Excerpt provided
Segment Open
Wednesday, April 25, 2007

 

Harper's gov't has betrayed Nova Scotia over accords

http://www.hfxnews.ca/index.cfm?sid=19509&sc=157

Very good article here on the macinations of the Capitalist Party of canada CPC.

The Daily News

Political expedience created the Atlantic Accords, and now political expedience is killing them. Stephen Harper supported them in 2004, because he needed votes. Paul Martin signed them in 2005, because he needed votes. And now Harper is killing them, because he needs votes.

If you want to know how ugly and dishonest Canadian politics are, this is a perfect case study.

Monday, the deceit and half-truths continued.

Let's start with External Affairs Minister Peter MacKay, our man in Harper's cabinet. When reporters cornered him on the accords - while he was attending a news conference at the QEII hospital - he again defended the ultimatum Harper gave Nova Scotia in last week's federal budget.

"They can get more money, or they can get even more money. Those are their options," MacKay said. "They have the best of both worlds."

They? You could argue MacKay is referring to Premier Rodney MacDonald's government. But the bottom line is that we, the hard-working citizens of Nova Scotia, are the "they" Harper is beating down with his attack on our offshore accord. Until MacKay starts referring to Nova Scotians as "we" and defending "us" against "them" - his federal Conservative brethren - he'll continue to be complicit in Harper's betrayal of Nova Scotia.

And it's definitely a betrayal. The accords Nova Scotia and Newfoundland and Labrador signed in 2005 promised offset payments equal to 100 per cent of any reduction in equalization caused by offshore gas and oil royalties, using the "equalization formula as it exists at the time."

But under Harper's ultimatum, the two provinces can only get full benefit of the Atlantic Accords if they settle for a revised version of the old equalization formula.

The new, fatter equalization formula cripples the accords' benefits by capping the total equalization and offset payments either province can receive at a level equal to the per capita "fiscal capacity" of the least wealthy "have" province, which is currently Ontario.

Contrary to agreement

That cap prevents us from getting full benefit of our offshore under the new formula, contrary to Nova Scotia's signed agreement with the Government of Canada. MacKay knows that, but he talks around it in the same obfuscating message points Harper and Finance Minister Jim Flaherty employ.

Lumping in the offsets with the equalization payments is a convenient way for the federal Tories to pander to those provinces that hate the accords - that's every one except Nova Scotia and Newfoundland. They see it as us getting our cake, and eating it, too. To a certain extent, it is.

But the idea was that giving us the full benefit of our offshore royalties would provide an economic development tool to the two most indebted provinces in Canada. Without the ability to exceed Ontario's fiscal capacity, we're pretty much doomed to remain financial basketcases.

Harper recognized this in 2004, when he was in Halifax looking for votes.

Different message then

"Nova Scotia should be able to realize the benefits of the offshore to jump-start its economy just like my province, Alberta, was able to do with petroleum revenues," Harper said then. "If Alberta had been subject to these kinds of clawbacks, I tell you it would still be a have-not province today."
Segment Closed
Source information
Segment Open
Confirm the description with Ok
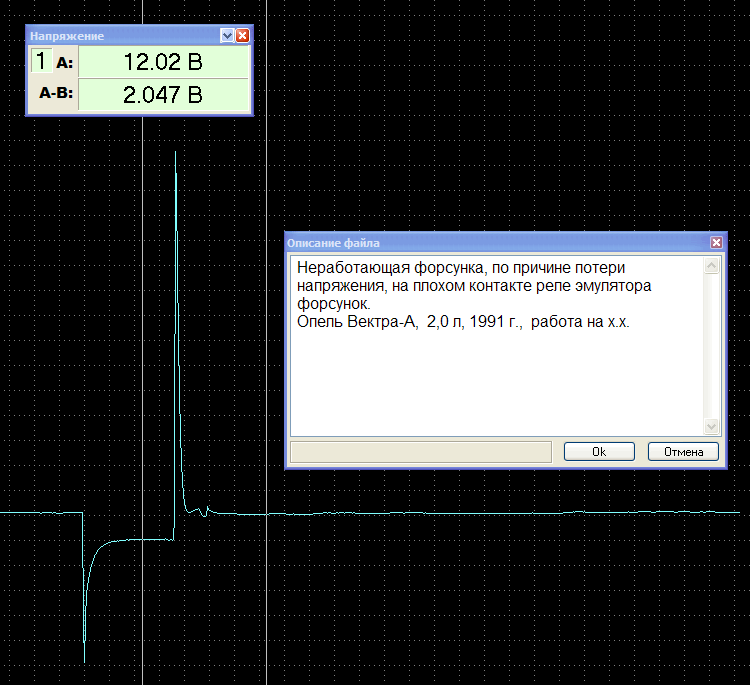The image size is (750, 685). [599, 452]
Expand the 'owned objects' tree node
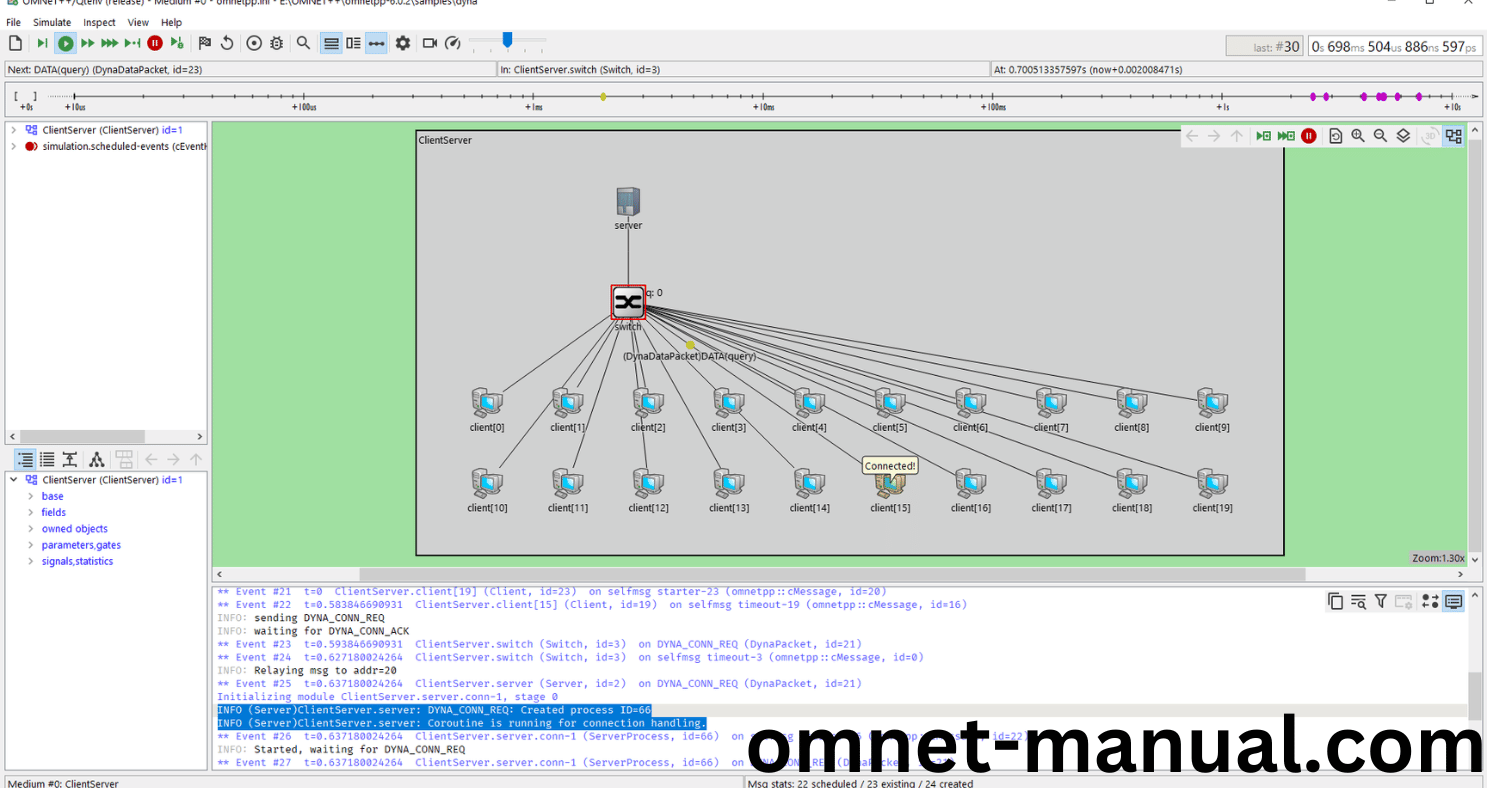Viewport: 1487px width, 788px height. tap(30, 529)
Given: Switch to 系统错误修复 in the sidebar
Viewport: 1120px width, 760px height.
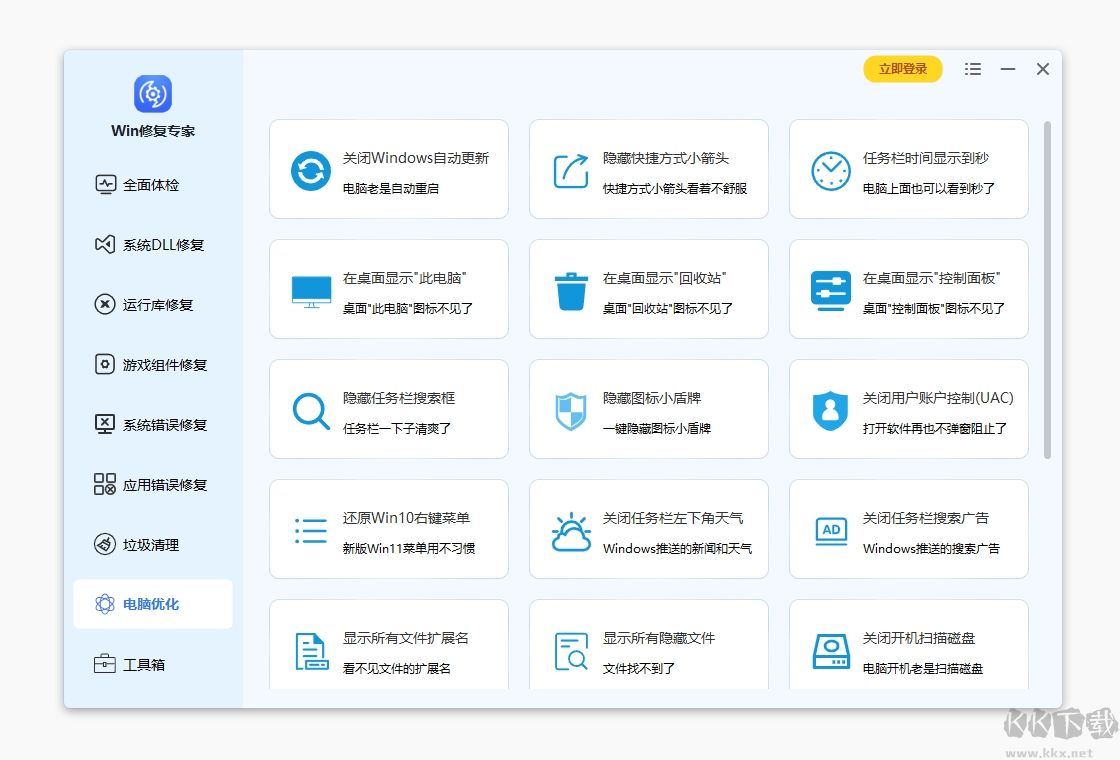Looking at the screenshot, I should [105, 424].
Segment Closed
Work item A
In the Atlantic Accords editorial, why does the writer say the new equalization formula cripples the accords' benefits? Answer in one to three sentences.
Work item B
According to the Atlantic Accords editorial, which province is currently the least wealthy "have" province?
Work item C
Please list every person named in the Atlantic Accords editorial.

Answer section A
The new formula caps the total equalization and offset payments either province can receive at the per capita "fiscal capacity" of the least wealthy "have" province, currently Ontario. That cap keeps Nova Scotia from getting the full benefit of its offshore royalties, contrary to its signed agreement with the Government of Canada.

Answer section B
Ontario

Answer section C
Stephen Harper
Paul Martin
Peter MacKay
Rodney MacDonald
Jim Flaherty